### What needs to be done
Scan the material and copy out each line where the word "checkmark" occurs.

### The input
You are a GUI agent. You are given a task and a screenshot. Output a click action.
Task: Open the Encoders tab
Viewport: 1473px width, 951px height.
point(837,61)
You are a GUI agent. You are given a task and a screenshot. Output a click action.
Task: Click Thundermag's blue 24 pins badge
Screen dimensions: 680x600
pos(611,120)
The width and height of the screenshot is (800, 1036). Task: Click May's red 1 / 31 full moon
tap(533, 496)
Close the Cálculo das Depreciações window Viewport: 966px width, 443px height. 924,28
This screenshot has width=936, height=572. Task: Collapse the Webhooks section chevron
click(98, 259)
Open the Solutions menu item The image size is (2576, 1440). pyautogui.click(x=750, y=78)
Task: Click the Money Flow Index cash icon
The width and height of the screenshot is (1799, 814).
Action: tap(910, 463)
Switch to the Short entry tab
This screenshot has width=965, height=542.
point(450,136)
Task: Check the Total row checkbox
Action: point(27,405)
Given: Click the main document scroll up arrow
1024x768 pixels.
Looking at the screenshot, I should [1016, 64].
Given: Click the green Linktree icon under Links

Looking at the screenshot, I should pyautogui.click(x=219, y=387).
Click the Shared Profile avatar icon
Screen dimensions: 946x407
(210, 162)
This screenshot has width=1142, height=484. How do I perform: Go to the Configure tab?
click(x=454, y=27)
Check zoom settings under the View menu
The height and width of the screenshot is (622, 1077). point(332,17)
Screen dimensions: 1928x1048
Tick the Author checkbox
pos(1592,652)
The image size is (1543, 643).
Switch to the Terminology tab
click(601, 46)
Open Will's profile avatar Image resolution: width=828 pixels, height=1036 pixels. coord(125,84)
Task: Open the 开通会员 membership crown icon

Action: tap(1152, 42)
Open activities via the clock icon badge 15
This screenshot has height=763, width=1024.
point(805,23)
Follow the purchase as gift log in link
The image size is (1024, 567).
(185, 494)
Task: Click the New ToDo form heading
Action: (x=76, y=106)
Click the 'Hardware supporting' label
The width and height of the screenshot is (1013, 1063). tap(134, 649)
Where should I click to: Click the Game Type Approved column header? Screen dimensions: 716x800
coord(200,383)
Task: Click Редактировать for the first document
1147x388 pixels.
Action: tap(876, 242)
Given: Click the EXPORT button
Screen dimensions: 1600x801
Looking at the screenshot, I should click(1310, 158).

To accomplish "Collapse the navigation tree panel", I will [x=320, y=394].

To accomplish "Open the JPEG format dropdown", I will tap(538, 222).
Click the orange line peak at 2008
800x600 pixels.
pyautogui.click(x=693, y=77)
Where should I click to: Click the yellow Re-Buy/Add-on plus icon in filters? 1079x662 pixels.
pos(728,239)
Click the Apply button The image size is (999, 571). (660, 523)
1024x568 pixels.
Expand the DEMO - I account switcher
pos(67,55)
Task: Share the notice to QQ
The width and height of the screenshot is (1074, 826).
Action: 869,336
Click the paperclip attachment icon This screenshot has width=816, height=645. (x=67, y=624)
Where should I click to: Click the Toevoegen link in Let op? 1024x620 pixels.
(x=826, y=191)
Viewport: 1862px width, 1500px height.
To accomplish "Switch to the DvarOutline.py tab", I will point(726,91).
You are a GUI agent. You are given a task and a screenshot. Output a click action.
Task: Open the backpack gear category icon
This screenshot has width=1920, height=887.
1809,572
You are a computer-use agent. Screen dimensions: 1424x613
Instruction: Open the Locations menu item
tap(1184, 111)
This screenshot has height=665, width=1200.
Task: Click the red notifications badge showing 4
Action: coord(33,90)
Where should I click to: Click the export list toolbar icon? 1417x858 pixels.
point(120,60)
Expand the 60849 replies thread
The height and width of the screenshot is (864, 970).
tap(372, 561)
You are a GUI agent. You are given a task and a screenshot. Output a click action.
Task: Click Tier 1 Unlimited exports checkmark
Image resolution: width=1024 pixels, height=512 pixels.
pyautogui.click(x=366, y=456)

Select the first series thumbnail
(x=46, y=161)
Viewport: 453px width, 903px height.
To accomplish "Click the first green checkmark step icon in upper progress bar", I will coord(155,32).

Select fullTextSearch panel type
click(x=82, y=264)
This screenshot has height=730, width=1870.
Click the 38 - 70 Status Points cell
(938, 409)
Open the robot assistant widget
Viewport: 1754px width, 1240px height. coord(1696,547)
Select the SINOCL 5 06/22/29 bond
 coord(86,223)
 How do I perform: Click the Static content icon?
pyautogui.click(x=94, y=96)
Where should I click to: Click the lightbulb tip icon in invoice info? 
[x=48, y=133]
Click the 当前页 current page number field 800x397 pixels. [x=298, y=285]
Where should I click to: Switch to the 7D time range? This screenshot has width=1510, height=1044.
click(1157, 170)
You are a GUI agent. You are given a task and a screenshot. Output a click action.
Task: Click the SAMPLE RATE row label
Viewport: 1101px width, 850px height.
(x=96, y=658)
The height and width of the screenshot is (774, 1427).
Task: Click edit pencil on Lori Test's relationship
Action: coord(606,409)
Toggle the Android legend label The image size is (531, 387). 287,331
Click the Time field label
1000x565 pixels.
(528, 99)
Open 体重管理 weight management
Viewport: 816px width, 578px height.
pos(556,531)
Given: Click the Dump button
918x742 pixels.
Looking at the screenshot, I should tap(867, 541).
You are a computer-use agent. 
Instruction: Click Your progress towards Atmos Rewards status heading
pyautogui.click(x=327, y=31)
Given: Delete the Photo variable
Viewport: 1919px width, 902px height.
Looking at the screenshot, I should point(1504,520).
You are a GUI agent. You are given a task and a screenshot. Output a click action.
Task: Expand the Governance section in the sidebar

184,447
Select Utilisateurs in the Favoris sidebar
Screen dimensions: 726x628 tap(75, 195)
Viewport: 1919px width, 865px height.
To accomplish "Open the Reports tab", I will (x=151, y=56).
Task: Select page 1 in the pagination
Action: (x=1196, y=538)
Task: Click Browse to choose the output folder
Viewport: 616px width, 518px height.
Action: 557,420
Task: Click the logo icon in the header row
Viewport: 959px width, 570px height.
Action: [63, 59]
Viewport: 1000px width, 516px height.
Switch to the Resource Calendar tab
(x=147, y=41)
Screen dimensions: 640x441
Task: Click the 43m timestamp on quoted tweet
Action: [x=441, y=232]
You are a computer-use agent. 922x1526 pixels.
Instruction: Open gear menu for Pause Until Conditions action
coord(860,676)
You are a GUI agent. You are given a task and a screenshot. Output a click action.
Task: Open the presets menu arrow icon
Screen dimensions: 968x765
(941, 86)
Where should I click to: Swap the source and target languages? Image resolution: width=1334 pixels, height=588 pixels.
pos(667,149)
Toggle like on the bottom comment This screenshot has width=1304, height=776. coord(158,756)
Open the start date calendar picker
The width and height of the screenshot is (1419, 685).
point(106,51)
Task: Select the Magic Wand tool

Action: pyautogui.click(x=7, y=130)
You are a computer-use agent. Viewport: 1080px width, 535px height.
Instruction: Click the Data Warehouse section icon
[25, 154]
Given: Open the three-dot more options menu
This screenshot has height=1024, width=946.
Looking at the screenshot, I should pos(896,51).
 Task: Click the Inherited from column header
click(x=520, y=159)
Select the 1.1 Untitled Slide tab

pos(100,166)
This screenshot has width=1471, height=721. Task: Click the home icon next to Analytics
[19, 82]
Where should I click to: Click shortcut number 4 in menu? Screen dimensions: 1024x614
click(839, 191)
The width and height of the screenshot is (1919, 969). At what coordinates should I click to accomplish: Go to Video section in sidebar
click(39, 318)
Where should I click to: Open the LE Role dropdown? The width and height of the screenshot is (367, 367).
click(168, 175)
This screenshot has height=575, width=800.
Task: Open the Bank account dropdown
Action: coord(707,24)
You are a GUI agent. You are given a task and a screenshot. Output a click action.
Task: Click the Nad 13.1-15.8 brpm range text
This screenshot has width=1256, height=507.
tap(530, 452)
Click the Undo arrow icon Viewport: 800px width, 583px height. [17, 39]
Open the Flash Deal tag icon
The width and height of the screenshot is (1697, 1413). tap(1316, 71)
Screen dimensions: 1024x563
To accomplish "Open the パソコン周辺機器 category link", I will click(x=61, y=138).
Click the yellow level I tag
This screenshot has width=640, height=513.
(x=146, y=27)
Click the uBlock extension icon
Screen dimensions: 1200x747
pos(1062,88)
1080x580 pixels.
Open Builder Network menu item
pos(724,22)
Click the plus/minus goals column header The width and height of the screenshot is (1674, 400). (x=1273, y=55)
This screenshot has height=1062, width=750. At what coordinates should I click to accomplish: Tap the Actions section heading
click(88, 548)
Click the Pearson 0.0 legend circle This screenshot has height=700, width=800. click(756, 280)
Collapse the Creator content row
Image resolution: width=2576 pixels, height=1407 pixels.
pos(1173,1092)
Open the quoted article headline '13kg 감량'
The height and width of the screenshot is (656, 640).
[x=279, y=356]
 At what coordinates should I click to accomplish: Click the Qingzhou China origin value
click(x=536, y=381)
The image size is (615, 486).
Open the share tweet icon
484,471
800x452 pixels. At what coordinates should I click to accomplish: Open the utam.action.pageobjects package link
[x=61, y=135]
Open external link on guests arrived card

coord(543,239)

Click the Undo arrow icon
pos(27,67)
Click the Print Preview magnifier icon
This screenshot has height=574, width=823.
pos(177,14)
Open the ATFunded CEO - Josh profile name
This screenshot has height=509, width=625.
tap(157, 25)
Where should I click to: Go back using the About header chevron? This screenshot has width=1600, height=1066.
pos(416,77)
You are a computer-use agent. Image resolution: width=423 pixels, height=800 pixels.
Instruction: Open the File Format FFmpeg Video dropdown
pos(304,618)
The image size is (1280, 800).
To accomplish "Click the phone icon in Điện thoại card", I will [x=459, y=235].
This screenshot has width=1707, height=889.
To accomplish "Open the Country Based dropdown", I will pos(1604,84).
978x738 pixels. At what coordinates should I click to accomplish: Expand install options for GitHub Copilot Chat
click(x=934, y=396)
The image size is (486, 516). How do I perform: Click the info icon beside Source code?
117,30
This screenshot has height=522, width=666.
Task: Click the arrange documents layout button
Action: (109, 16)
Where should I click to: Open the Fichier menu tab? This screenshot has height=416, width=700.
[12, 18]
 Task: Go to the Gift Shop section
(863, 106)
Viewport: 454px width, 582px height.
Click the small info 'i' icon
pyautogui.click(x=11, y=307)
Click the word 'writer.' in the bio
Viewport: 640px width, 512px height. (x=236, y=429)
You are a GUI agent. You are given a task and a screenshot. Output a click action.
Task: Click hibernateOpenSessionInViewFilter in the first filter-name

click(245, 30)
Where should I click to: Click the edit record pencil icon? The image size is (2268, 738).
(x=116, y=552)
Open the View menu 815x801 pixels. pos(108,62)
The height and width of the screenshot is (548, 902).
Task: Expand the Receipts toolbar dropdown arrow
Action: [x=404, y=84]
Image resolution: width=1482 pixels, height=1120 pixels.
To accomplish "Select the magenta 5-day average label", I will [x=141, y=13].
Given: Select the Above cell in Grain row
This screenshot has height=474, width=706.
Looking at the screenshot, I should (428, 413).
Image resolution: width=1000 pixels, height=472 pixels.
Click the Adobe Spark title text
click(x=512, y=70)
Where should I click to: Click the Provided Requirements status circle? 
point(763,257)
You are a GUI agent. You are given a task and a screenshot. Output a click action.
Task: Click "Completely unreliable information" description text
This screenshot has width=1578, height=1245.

### Answer to the exercise
Task: Click Tier 1 Unlimited exports checkmark
To accomplish "Click the first green checkmark step icon in upper progress bar", I will coord(155,32).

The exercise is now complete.